##### Kutipan Dokumen

Dalam perkataan Syaikh Abdul Qadir Al-Jilani dan Imam Al-Ghazali, yang dikatakan halal itu apabila Anda saat transaksi melakukan sesuatu yang halal. Di luar itu Anda sudah tidak dimintai pertanggungjawaban. Sebab, kalau dimintai tanggung jawab, tukang rental mobil akan ngomong seperti ini: "Mau Anda gunakan maksiat atau tidak? maaf lho ya cuma bertanya" (hehe..)
Jadi tidak perlu berlebihan seperti itu. Kalau transaksi yang kamu lakukan halal, maka hukumnya menjadi halal. Allah tidak menuntut di luar itu. Itulah yang disebut: "Halal adalah secara hukum, bukan secara dzat (dari segi barangnya). Yang dikatakan halal itu kalau menurut Allah halal. Kalau menurut Allah haram, ya haram. Nah, orang-orang fiqih punya pertanyaan begini. Ini memang agak sulit.
"Ada koruptor, misalnya Zaid itu koruptor terus memberi saya uang 1 Milyar. Saya tahu kalau uang itu hasil korupsi. (Ini konteksnya tidak di Indonesia hanya contoh umum saja. Tidak usah tersinggung ya KPK). Kalau saya kembalikan ke negara yang tidak jelas fungsinya. Misalnya kalau dipakai masjid nanti masjidnya berutang jasa kepada koruptor, ini misalnya.

##########
##### Daftar Baris

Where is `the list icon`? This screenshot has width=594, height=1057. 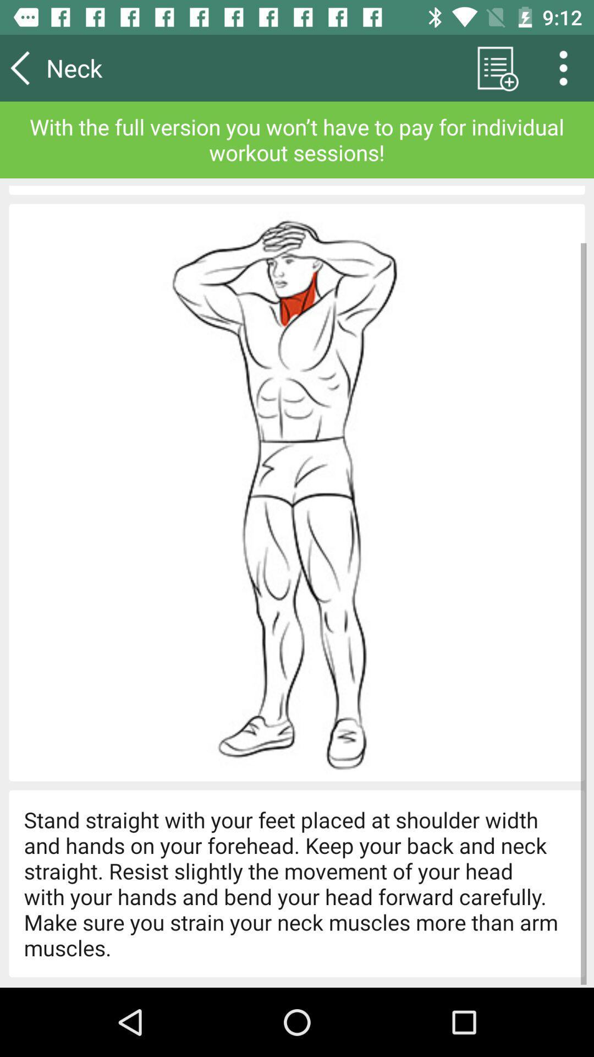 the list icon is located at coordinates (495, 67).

##########
##### Daftar Baris

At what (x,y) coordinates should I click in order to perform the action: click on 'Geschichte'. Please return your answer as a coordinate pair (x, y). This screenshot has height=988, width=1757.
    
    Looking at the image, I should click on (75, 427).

##########

Soal Latihan:
Sambung kutipan tentang hukum halal dan haram setelah kalimat terakhir yang tertera. Baris-baris itu tidak dipakai sama sekali di sini.

Penyelesaian Latihan:
Kalau dalam ilmu fiqih Islam, cara pandangnya tidak seperti itu. Uang 1 Milyar yang penting kamu sita karena jika dikembalikan ke orang fasik akan digunakan untuk kekuatan fasik lagi. Kalau kamu pakai untuk masjid nanti masjidnya berutang jasa ke koruptor. Terus ada kiyai memakainya untuk jalan dan jembatan.
Yang penting masjid tidak berutang jasa dan tidak pula (uang itu) jadi sarana kemaksiatan. Dalilnya adalah ketika Nabi berperang melawan orang kafir dan mereka kalah. Hartanya disita atau tidak? Ya disita! Sekarang saya mau tanya: "Hartanya orang kafir itu rata-rata dari cara yang haram atau halal? Jawabannya haram.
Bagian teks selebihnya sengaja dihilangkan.